House Speaker John Boehner wants to know “when are we going to get serious about cutting spending?” Perhaps today’s the day. The White House will formally release its 2012 budget plan later this morning, complete with a reported $1 trillion-plus in cuts.
That’s a big number and it has some Republicans scrambling over worries that Obama may be poised to take the lead in slashing Washington’s corpulent spending. Roughly two-thirds of Obama’s cuts will reportedly come from reducing domestic spending. E.J. Dionne Jr. calls it the “war over E2I2… the battle lines will be drawn on investments in — or, as Republicans would say, spending on — education, energy, infrastructure and innovation, thus E2I2.
For all the talk of pursuing fiscal rectitude in the country, there’s reason to wonder how much the public will swallow of domestic spending cuts in a time of high unemployment and sluggish job growth. The Pew Research’s latest poll of public opinion advises that while there’s a strong desire for keeping spending increases on a leash, there’s not much appetite for cutting. “The public’s views about federal spending are beginning to change,” the Pew survey reports.
Across a range of federal programs, Americans are no longer calling for increased spending, as they have for many years. For the most part, however, there is not a great deal of support for cutting spending, though in a few cases support for reductions has grown noticeably. The survey also shows that the public is reluctant to cut spending — or raise taxes — to balance state budgets.
But that doesn’t change the fact that even with the President’s proposed cuts, the budget deficit would rise to $1.6 trillion—a new high.
Still, the main drivers of growth in domestic federal expenditures—Social Security and Medicare—are left more or less untouched in the new White House budget proposals. According to McClatchy Newspapers:
Obama largely will ignore the recommendations of his own bipartisan budget commission, which in November urged more than $4 trillion in cuts to projected deficits over the next decade. He will not propose any changes in the biggest domestic spending programs–entitlements including Social Security, Medicare and Medicaid–which the commission said must be revised if the debt is ever to be tamed.

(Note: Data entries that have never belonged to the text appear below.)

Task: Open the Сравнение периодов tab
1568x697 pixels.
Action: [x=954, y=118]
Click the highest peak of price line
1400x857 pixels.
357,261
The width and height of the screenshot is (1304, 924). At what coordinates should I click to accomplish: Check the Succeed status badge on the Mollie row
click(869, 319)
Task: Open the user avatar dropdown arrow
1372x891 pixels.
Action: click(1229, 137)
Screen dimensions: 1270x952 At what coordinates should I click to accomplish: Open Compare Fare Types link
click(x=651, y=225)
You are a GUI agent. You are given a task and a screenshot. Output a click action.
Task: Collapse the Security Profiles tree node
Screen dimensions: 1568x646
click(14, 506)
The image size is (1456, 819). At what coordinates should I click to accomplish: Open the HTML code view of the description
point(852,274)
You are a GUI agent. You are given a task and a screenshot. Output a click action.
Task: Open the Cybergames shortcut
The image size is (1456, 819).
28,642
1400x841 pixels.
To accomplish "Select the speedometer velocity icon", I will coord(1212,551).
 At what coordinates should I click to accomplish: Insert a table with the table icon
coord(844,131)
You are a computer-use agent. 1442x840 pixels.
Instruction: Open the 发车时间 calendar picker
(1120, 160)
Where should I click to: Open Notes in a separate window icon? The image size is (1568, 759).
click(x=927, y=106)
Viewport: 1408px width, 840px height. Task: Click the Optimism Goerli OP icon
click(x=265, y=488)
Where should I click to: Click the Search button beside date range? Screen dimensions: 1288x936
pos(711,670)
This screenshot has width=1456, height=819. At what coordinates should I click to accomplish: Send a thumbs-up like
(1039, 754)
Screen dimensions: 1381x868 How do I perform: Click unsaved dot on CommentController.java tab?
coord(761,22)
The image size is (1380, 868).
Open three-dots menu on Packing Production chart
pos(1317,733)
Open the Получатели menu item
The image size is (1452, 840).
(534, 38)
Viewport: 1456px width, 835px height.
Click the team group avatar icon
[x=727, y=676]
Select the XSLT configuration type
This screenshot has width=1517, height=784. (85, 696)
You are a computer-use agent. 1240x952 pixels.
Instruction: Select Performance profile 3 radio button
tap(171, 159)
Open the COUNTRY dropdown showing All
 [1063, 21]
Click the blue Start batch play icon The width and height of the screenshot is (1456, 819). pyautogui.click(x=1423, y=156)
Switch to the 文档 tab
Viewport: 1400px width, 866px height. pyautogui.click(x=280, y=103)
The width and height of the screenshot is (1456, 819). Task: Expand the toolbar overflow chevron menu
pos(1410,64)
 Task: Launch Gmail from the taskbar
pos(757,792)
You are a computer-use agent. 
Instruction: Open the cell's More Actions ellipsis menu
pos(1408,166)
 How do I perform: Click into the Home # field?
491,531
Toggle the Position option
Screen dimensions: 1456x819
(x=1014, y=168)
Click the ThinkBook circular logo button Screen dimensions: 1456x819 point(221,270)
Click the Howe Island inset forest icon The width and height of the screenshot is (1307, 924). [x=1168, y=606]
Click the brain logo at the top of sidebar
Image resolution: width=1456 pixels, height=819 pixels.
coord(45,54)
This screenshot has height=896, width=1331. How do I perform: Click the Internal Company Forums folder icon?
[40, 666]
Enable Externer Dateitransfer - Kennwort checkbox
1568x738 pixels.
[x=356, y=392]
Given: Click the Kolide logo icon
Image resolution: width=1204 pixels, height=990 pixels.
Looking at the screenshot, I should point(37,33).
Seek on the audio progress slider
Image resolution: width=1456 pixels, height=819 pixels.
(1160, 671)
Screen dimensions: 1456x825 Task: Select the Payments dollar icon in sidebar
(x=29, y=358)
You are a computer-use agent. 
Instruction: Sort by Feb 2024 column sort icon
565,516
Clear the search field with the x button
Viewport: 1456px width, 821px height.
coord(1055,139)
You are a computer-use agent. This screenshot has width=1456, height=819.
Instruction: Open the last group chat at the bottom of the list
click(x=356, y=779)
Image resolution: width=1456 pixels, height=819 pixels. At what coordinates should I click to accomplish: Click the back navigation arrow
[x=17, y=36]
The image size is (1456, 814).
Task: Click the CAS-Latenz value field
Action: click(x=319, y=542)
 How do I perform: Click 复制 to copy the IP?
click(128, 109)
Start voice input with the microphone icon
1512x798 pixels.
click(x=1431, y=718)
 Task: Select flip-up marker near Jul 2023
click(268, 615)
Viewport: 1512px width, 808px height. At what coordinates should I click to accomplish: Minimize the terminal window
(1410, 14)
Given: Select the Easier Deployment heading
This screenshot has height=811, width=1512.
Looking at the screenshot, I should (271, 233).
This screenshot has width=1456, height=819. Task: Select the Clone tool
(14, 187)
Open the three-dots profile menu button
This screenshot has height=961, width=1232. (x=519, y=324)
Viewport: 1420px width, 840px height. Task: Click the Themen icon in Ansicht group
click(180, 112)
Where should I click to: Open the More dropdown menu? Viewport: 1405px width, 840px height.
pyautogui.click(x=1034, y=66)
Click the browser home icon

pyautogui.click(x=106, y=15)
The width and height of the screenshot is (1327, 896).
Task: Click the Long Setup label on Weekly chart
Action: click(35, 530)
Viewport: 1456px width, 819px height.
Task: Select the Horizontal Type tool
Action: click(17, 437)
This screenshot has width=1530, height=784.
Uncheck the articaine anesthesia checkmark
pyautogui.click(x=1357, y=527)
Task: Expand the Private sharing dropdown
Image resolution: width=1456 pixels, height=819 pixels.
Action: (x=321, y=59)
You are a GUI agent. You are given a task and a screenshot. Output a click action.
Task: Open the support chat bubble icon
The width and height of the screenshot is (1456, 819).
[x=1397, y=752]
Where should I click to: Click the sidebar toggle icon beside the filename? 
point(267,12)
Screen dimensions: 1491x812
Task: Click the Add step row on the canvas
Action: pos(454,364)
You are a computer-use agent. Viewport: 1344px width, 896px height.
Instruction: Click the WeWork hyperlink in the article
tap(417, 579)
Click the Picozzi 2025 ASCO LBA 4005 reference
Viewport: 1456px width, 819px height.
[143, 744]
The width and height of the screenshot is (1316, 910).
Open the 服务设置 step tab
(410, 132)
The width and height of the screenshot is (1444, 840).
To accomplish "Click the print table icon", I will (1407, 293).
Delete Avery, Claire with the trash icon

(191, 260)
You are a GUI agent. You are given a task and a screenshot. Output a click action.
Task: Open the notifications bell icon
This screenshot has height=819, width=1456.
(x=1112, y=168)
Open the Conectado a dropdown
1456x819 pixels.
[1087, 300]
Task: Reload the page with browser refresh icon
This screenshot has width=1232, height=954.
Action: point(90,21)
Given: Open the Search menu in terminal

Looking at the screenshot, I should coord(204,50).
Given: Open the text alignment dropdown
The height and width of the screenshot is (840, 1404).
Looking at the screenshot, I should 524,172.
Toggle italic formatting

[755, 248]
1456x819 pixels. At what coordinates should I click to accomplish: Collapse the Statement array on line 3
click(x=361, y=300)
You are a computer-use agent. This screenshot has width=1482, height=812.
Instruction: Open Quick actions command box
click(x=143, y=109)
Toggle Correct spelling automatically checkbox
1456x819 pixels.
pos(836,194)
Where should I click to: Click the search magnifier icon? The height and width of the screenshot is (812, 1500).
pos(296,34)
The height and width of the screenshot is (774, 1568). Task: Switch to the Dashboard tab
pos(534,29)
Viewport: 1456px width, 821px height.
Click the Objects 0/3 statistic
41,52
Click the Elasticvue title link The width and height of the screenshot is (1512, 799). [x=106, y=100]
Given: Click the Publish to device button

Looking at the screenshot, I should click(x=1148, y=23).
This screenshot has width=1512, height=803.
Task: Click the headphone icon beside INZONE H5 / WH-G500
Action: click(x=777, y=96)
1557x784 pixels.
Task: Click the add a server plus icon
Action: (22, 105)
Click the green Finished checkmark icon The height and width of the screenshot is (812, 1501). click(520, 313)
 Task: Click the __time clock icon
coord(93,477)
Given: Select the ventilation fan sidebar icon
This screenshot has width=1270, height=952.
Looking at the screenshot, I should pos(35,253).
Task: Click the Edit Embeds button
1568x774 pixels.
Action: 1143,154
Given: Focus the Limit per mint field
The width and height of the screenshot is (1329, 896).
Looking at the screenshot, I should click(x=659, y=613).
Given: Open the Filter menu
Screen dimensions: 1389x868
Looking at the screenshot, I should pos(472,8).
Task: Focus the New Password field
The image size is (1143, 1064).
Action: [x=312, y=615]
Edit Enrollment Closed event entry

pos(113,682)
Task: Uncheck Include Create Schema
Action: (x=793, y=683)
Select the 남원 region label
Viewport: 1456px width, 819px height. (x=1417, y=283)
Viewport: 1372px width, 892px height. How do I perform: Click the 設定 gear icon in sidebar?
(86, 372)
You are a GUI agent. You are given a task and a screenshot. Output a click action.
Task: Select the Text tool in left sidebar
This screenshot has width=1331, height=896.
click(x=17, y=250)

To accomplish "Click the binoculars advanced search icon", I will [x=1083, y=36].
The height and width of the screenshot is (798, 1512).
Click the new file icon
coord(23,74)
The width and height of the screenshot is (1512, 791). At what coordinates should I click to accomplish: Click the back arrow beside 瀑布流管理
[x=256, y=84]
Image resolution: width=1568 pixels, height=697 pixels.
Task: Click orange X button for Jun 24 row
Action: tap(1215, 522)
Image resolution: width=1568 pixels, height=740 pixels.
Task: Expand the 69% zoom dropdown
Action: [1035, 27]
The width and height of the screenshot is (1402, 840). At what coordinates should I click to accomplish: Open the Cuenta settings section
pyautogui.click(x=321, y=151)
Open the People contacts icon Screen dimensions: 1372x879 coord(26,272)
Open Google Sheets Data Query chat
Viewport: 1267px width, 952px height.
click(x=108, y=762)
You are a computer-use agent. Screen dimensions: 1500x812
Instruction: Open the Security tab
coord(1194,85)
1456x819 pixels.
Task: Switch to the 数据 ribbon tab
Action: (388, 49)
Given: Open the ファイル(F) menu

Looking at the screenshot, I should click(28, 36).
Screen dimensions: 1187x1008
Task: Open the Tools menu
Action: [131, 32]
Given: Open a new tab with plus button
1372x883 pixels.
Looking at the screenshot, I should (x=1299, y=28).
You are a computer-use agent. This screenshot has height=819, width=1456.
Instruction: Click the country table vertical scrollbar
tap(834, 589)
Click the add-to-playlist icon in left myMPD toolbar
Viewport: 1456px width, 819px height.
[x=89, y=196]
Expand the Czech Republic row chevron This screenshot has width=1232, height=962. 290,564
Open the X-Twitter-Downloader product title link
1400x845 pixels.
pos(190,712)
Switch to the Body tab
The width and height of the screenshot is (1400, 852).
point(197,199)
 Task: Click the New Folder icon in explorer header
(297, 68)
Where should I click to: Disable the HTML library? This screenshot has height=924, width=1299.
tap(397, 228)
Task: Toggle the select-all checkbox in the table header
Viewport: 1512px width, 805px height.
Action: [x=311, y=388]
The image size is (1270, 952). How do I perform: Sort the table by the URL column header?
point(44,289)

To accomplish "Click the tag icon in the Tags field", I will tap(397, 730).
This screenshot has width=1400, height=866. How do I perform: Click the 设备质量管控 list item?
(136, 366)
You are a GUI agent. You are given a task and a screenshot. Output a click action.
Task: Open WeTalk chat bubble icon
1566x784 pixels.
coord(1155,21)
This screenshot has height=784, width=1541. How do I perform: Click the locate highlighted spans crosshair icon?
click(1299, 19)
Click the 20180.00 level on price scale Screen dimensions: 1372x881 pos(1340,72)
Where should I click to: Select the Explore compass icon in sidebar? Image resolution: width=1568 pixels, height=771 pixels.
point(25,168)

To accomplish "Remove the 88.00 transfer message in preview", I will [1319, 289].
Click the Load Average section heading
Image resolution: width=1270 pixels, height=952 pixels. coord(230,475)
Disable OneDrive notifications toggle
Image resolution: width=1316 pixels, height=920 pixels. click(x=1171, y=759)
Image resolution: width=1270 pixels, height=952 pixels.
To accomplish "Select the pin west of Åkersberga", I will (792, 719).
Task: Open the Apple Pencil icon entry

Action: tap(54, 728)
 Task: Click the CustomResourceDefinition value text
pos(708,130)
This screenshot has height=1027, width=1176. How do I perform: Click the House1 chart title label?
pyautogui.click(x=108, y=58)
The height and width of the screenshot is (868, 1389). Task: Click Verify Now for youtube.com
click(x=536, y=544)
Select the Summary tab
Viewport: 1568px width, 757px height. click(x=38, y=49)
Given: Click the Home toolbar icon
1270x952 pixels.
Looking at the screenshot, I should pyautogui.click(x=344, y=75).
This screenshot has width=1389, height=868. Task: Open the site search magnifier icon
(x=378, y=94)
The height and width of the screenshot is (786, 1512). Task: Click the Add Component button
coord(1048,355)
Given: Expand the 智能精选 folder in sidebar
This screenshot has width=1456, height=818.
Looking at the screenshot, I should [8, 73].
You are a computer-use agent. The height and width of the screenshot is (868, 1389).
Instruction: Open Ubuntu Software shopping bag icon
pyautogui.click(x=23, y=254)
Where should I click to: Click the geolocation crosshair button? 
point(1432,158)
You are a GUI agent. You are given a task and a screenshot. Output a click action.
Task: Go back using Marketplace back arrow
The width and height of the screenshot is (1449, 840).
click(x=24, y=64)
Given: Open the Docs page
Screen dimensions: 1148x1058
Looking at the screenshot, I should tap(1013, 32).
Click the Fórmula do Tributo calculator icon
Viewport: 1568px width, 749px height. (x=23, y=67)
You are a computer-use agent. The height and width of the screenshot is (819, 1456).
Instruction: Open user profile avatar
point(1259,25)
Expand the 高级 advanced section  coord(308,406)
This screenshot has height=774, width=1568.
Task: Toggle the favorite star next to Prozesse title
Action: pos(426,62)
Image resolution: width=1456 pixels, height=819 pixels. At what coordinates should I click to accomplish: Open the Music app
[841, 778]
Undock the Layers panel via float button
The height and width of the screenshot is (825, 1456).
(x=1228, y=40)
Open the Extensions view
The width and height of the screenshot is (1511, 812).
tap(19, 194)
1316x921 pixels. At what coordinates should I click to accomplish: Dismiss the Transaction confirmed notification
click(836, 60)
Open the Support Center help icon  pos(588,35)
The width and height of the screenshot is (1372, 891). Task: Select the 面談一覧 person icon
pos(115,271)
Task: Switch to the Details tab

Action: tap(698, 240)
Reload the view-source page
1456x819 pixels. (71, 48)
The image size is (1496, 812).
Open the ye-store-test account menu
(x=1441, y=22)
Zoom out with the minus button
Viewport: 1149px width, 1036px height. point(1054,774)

No matter, since the President’s budget proposal is destined to be the first round in a long battle. But if there’s any hope of making progress with the all-important long run trajectory of the fiscal deficit, a Willie Sutton moment is required eventually. “To solve our financial problems, you have to reform entitlement programs, you have to cut defense and other spending, and you have to engage in comprehensive tax reform to generate more revenue,” says former Comptroller General David Walker. For the moment, those are still theoretical considerations.